First thing this am there was an indication that AF was arriving. After five months of no periods, it is quite the surprise to have AF visit. I suspect that my bloating is hormonal this time round. After five months without a bleed, my body probably doesn't know what's going on.
It has been a tough week. I have been triggered on the SIF front on several occasions: first thinking I might be pregnant with a swollen belly and all, consequently facing a BFN, and then today going in for an ultrasound only to be reminded of my empty womb, one ovary and failing reproductive system. It has not been easy.
I just feel so alone and so tired of trying to get people to understand my SIF pain. The only people who get it of course are the ones also in it - the people I've met on-line through Dailystrength and RESOLVE.
I feel as if I just want to distance myself from pretty much everyone I know when my SIF grief flares up. Afterall, who is going to understand that getting a recent BFN could shatter my world when it's old news that I am infertile? The general feeling out there is - even without spelling it out - shouldn't you be over this already?
Well I'm not people. I'm close to three years of fighting/living/struggling with SIF. THREE YEARS. It does not get any easier. Time is not a healer, in this case.

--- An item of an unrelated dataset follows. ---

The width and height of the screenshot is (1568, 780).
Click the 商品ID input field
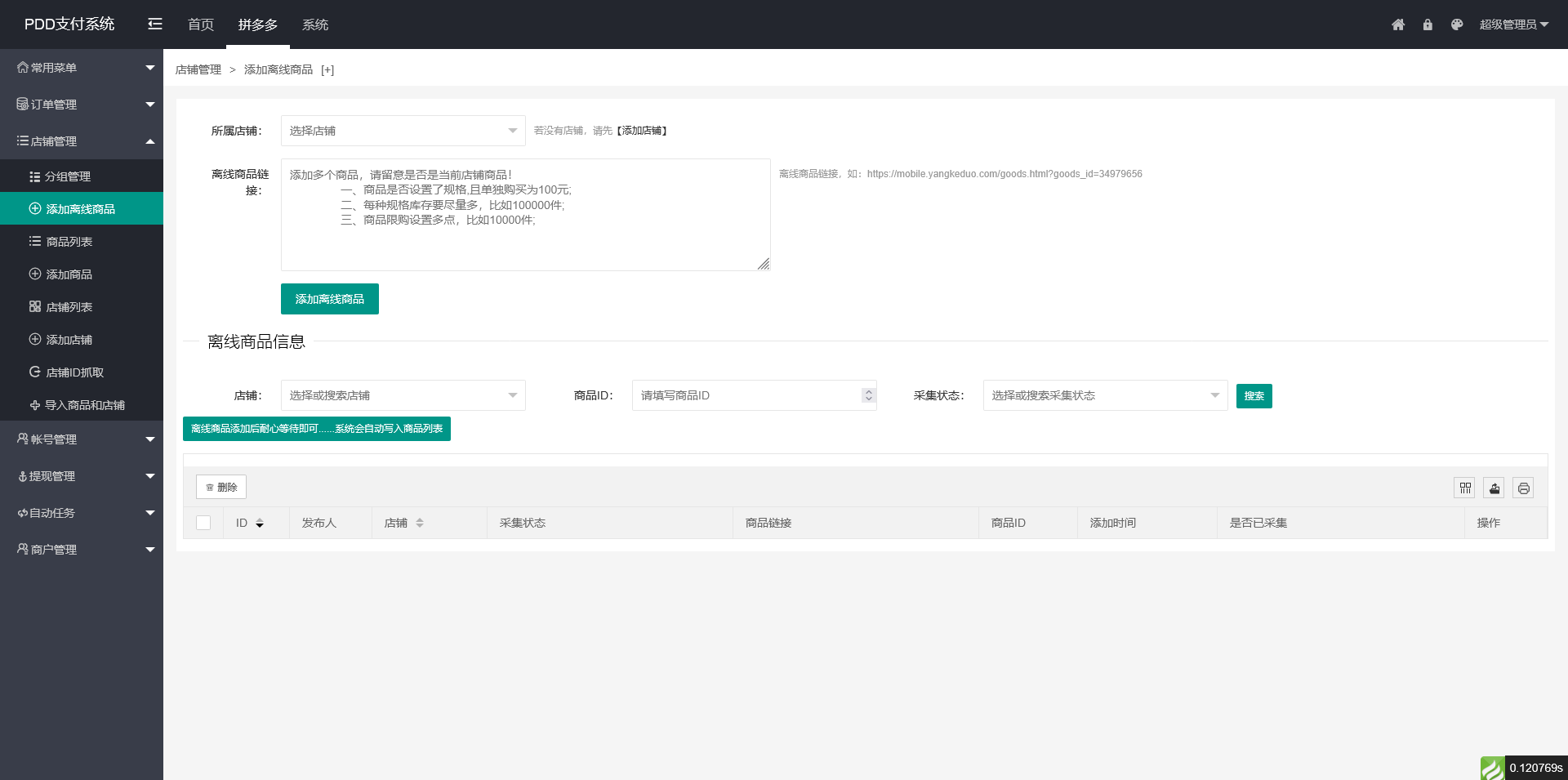click(x=747, y=395)
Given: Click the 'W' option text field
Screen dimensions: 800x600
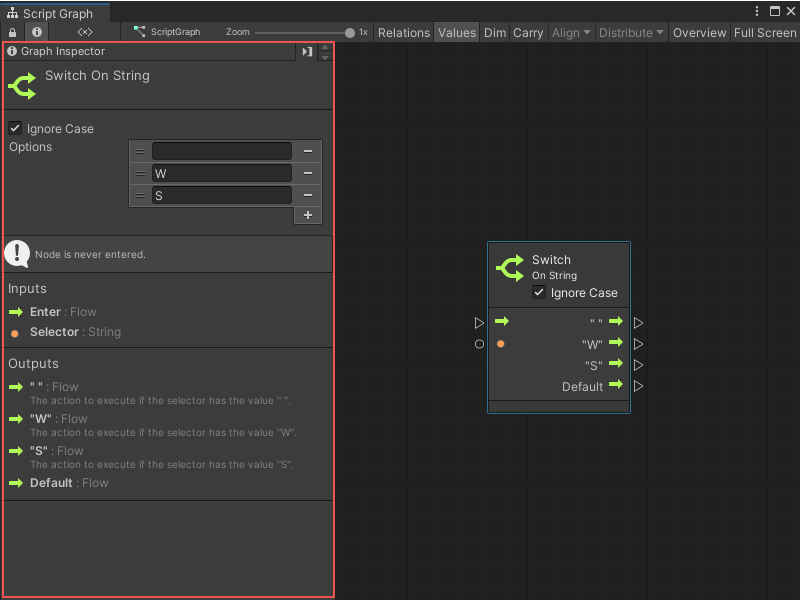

I can only begin to heal when my family is deemed complete. I don't know why God cannot end this cruelty and just take my desire to have another child away. It would make things so much easier. But no, here I am, hanging in there, feeling like such a tragic fool.
I try so hard to budge my life to move somewhere beyond SIF but to no avail most of the time. Somehow my/our future with another child is all tied up with other areas of our life and so everything is on hold. I cannot bear to be in touch with those who have what I so desperately want when in the throes of my SIF grief. I do not want to hear how sweet life is for them. I cannot face it.
Sometimes, when the SIF pain lessens, and I am able to come out of my SIF cave; I can reconnect briefly, fleetingly with those I love. The trouble is my loved ones often take this to mean that I'm okay, I'm over SIF and I'm ready to be out there in the world again. But I'm not. I'm so not.
A week like today just illustrates how raw the pain of SIF can be. I am in such a catch-22 situation where I want someone to listen to my bleeding heart - but most of all, to understand it. Yet at the same time I don't want anyone to see this ugliness - the desperation, the jealousy, the bitterness, the pain - and the despair.
SIF would have to be one the loneliest things I've experienced in my life - and I've been through stuff. I saw a woman the other day with her family and her head was shaved - probably a cancer victim. I had sympathy for her - her kids were young. Yet I could not help but think what about us IFs and SIFs - nobody can see our suffering. It's invisible - infertility - so most forget or seem to forget that it exists.
I've had enough of this thing taking hold of me. I so look forward to the day when I can look back on SIF and say "That was a hard phase in my life but it's in the past now." Please God, don't let that day be too far away.